In Darkroom, when you open a ProRAW photo, we first prepare the RAW image, then most of our exposure-correction sliders do their work, and THEN we pass it to the magic box. This results in a beautiful, tone-mapped 12-bit image that the rest of our pipeline processes for color grading.
This allows us to provide you a photo with all the convenience of JPEG processing, but without paying the cost of JPEG compression. Best of all, it’s still a RAW photo, so you get the full editing latitude you expect, but without the inconvenience!
p.s. The file can be as big as 30MB. That’s the only problem.
ProRAW in Darkroom
Darkroom is now ProRAW-aware. When we notice a ProRAW photo, we’ll indicate it with a new badge, and you’ll notice a new Tone Map slider.
In the context of RAW development, local tone mapping enables you to boost the shadows and recover highlights while preserving details. However, if overdone, it can result in the “HDR effect”, which can make your photos look flat.
The Tone Map slider allows you to control the strength of this effect. By default, we leave it at 100% so your ProRAW images in Darkroom match your preview in the Photos app. You can disable all local tone mapping by moving the slider down all the way to 0%, increasing contrast, and making your photos look more natural, although depending on the shooting conditions, your photo may be very dark.

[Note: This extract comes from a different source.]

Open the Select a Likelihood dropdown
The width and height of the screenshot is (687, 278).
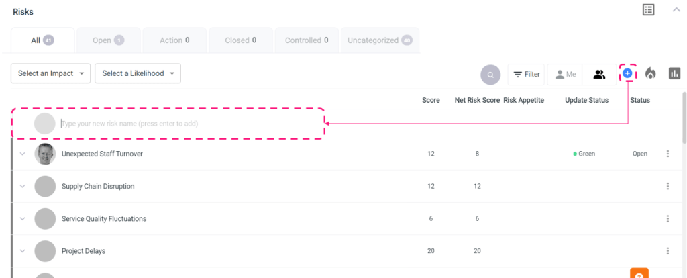coord(138,74)
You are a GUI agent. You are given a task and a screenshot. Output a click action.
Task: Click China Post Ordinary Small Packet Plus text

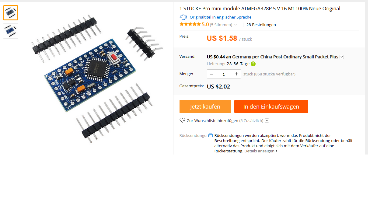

In our own testing, we found ourselves often leaving the Tone Map to 100%, but sometimes found that 60–70% preserves much of the highlight & shadow recovery we need, without introducing the intense local contrast/HDR effects.
Our dear friends at Halide have written an amazing article demonstrating the building blocks of RAW, JPEGs, and what makes ProRAW different. If you’re interested in the nitty-gritty details, be sure to give it a read.
We’re so excited to see what you create using ProRAW.
Bringing Darkroom 5 to the iPhone & iPad
Along with the addition of ProRAW support, this update brings to the iPhone & iPad months of hard work that went into Darkroom 5's macOS Big Sur update.
Practically every part of the app has been touched, improved, iterated on, and updated to support the Mac. Best of all, being a Universal app, all the work we did to extend keyboard and mouse support carries through on the iPad. This also extends to context menus, multi-window support, drag-and-drop, and more.
You’ll also notice the app feels more responsive as you navigate between photos, and most importantly, images render consistently at a high resolution, rather than switching to low res previews when you zoom, scroll, or navigate through the app.
There are too many individual bug fixes to mention them all here (most notably, we fixed the rendering regressions for Portrait photos on iPhone 12 and iOS 14), so head on over to our updates page to see a full list.
Despite the challenges of this year, we’re so thankful for your continued loyalty and support and can’t wait to share with you all the exciting stuff we have coming down the line in 2021.